Omar Mukhtar is a gifted military man, but even he can’t do the impossible. Cut off from his supply lines in Egypt, caged in on all sides by barbed wire, his people in concentration camps, he’s captured by the Italians and hanged in front of thousands of of his people. But Graziani’s victory is also his defeat. Omar Mukhtar would not take a bribe, save his life, betray his people, or go into retirement. He goes to his death with so much quiet dignity that the brutal Italian warlord realizes his mistake as soon as the rope snaps his neck. All the concentrated might of the Italian fascist empire has succeeded in doing is to kill one old man. The camera lingers on a little boy in the crowd. Mukhtar smiles at him. The next generation is ready to carry on the battle against colonialism.

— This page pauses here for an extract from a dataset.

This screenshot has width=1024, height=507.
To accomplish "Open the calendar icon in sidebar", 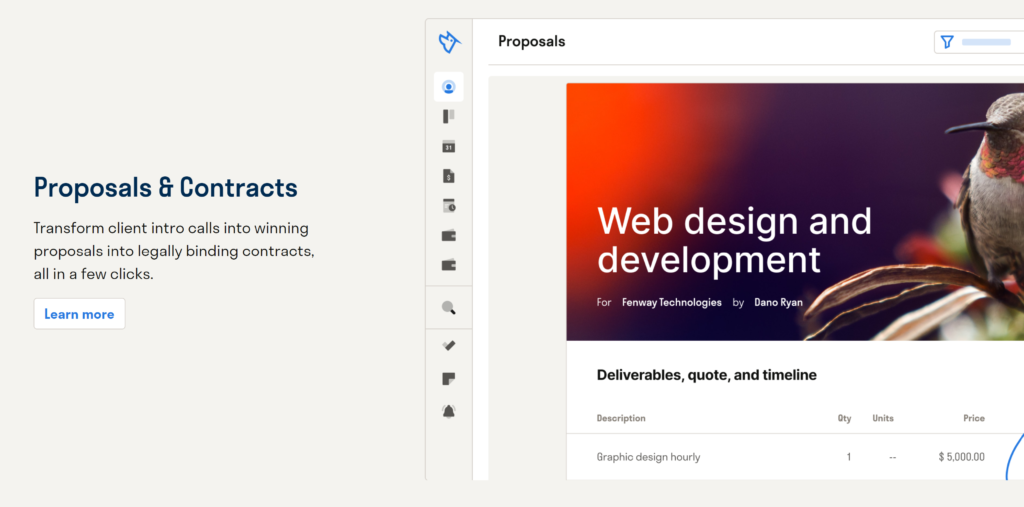I will tap(449, 146).
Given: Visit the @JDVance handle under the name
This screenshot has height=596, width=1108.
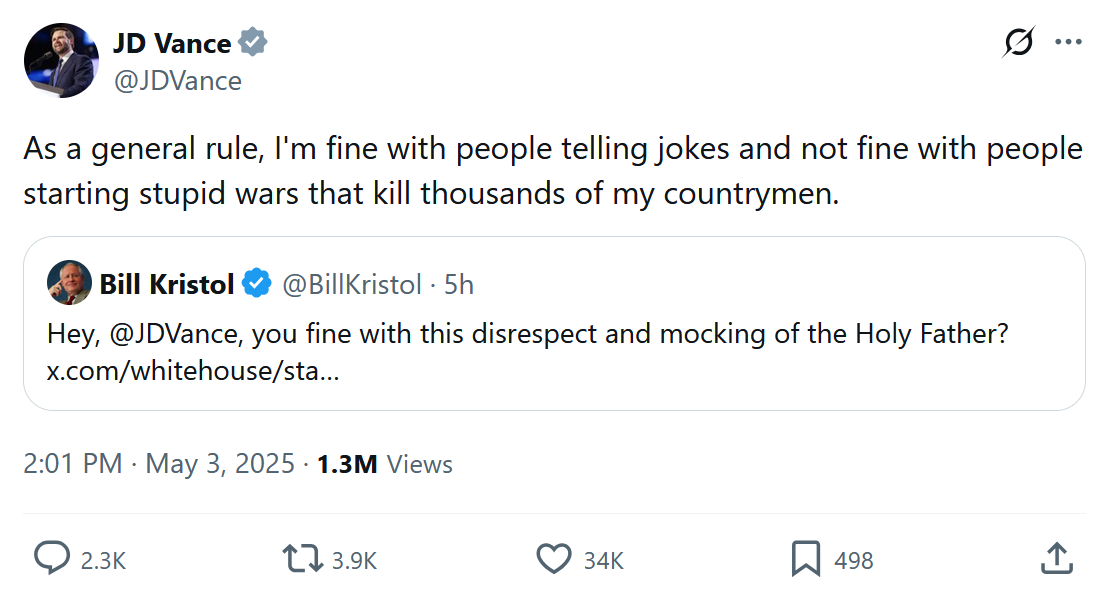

Final Note: During the Libyan Civil War in 2011 and 2012, Gadaffi and the rebels both claimed to be heirs to the legacy of Omar Mukhtar. I suppose that’s both inevitable and a testament to Mukhtar’s status as a national hero. It’s also worth noting that while the Pentagon and the corporate media attempted to bring back The Battle of Algiers during the American occupation of Iraq, Lion of the Desert remains in obscurity. The American ruling class can deal with the idea that a Colonel Mathieu can ask us to make the “hard choices” we need for the good of the empire. They can’t take being exposed as fascists.